Survey Data

Reg No

15403206


Rating

Regional


Categories of Special Interest

Architectural, Artistic, Historical


Original Use

House


In Use As

Building misc


Date

1820 - 1840


Coordinates

237485, 244306


Date Recorded

20/10/2004


Date Updated

--/--/--


Description

Detached three-bay two-storey over basement house, built c.1820, having two-storey additions to the south gable end and to the rear (west). Now in use as an outdoor pursuits centre. Pitched artificial slate roof with a central pair of rendered chimneystacks. Constructed of rubble limestone, originally rendered, having (flush) roughly dressed quoins to the corners and brick dressings to the window openings. Square-headed window openings having six-over-six pane timber sliding sash windows. Central round-headed doorcase to the front façade (east) having cut stone architraved surrounds with fluted impost posts and a keystone over. Replacement timber door with a spoke fanlight over. Flight of cut stone steps flanked by rubble limestone parapet walls gives access to doorway over basement level. Segmental-headed carriage to the rear (west) having cut stone voussoirs.
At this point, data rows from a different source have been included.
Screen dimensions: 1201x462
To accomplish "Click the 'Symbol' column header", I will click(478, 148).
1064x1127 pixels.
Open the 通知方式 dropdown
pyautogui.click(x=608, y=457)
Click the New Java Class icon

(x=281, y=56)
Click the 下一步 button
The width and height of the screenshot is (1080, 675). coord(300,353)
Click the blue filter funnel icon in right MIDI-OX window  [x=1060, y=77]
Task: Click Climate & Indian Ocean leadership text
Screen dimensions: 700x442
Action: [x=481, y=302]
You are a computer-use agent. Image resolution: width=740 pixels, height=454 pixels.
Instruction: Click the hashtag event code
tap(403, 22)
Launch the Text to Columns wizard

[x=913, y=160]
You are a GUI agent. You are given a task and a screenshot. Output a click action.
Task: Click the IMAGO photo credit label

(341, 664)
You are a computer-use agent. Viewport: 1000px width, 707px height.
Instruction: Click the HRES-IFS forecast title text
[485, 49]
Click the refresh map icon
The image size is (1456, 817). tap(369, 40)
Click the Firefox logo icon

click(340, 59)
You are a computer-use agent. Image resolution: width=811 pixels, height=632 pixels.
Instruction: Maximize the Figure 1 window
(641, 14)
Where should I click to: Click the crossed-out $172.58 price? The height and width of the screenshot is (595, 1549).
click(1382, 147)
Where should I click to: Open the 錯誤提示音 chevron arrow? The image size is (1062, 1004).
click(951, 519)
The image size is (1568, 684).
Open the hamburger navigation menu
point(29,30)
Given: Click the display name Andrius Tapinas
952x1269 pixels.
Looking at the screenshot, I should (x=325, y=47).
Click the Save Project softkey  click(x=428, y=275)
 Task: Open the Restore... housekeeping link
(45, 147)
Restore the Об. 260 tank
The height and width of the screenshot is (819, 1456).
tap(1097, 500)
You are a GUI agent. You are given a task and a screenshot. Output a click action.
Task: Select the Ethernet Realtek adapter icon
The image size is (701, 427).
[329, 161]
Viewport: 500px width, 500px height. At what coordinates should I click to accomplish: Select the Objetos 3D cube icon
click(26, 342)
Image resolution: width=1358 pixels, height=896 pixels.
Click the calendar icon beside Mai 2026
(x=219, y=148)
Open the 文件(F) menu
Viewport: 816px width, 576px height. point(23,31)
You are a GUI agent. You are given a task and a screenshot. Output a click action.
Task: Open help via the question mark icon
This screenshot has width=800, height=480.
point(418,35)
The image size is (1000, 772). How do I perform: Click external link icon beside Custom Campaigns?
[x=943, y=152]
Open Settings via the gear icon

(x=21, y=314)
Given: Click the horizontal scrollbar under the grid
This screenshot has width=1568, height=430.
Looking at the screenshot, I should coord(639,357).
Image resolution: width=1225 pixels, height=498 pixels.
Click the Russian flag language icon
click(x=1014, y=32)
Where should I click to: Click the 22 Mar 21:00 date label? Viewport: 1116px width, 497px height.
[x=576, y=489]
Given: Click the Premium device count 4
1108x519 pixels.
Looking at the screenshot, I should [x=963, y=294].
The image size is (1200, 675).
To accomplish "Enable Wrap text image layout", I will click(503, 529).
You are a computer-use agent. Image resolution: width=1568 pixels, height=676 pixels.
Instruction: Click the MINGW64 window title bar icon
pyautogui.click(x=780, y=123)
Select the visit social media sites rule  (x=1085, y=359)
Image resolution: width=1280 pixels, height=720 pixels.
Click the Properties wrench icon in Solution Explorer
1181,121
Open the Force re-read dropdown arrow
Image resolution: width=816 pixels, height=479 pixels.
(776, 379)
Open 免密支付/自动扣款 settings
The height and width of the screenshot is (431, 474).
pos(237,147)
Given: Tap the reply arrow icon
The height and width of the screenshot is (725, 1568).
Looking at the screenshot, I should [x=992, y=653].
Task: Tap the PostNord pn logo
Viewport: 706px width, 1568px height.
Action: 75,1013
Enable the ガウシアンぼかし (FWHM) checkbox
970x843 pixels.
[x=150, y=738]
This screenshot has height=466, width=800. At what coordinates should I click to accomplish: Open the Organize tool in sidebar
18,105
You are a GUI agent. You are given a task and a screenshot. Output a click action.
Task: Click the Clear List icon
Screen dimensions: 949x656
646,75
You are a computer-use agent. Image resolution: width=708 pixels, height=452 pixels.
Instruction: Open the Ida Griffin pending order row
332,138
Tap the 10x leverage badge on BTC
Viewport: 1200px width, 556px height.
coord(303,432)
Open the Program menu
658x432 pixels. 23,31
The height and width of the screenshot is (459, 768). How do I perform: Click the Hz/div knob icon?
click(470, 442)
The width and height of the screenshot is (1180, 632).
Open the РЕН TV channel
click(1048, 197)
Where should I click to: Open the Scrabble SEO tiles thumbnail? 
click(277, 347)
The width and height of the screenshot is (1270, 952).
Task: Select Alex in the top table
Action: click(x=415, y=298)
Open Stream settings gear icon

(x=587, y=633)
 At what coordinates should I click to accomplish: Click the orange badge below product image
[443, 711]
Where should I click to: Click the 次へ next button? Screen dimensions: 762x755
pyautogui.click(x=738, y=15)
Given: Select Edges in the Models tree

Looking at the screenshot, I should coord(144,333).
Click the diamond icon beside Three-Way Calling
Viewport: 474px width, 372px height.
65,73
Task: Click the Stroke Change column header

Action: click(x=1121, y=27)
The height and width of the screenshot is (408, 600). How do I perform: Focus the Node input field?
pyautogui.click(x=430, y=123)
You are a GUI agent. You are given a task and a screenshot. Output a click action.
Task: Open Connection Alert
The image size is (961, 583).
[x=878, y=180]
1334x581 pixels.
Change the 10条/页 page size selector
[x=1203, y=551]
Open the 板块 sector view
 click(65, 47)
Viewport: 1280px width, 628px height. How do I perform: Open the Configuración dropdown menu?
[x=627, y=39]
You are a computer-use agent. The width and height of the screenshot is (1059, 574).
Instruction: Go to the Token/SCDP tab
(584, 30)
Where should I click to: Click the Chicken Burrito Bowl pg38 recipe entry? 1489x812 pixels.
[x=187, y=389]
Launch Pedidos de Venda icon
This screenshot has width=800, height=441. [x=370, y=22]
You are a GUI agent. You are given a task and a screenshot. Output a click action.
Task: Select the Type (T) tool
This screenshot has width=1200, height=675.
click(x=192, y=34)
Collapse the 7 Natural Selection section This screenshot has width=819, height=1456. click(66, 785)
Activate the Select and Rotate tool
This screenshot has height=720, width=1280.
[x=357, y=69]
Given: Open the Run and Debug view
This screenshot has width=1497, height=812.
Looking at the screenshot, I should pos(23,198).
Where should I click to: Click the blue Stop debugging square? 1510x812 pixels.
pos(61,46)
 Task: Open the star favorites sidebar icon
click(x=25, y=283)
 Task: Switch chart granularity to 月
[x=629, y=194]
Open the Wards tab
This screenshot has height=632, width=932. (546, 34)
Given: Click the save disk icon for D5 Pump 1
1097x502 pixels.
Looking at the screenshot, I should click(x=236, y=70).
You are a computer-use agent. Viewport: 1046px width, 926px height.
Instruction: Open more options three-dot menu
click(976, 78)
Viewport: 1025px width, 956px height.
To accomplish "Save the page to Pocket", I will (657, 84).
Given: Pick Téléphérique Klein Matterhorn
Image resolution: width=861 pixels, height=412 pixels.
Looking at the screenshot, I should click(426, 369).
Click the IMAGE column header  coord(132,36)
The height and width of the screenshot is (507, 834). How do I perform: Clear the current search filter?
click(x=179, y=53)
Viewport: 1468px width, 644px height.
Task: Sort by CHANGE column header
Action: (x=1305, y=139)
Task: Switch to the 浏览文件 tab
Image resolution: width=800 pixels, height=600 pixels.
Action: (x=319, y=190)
Set back from road in extensive grounds on the west shore of Lough Ennell with extensive views over the lake to the east. Located to the east of Castletown Geoghegan.

Appraisal

A typically well-proportioned late-Georgian house, which retains much of its early character and form despite extensive alterations to accommodate new use as an adventure centre in recent years. It retains much of its early fabric, including a good quality doorcase of artistic merit, but much of the historic veneer has been eroded by the removal of the original roof and the render finish in recent years. The heavily altered extension to the south was probably built in the late nineteenth-century (map information) and the carriage arch to the rear (west) suggests that it may have been built as a coach house and/or outbuilding. This house is very well sited with glorious views over Lough Ennell to the east and adds extra historic incident to its scenic rural location. Lilliput House was in the ownership of a Andrew Savage Nugent, Esq., in 1837 and was described as 'uninhabited' at this time (Lewis 1837).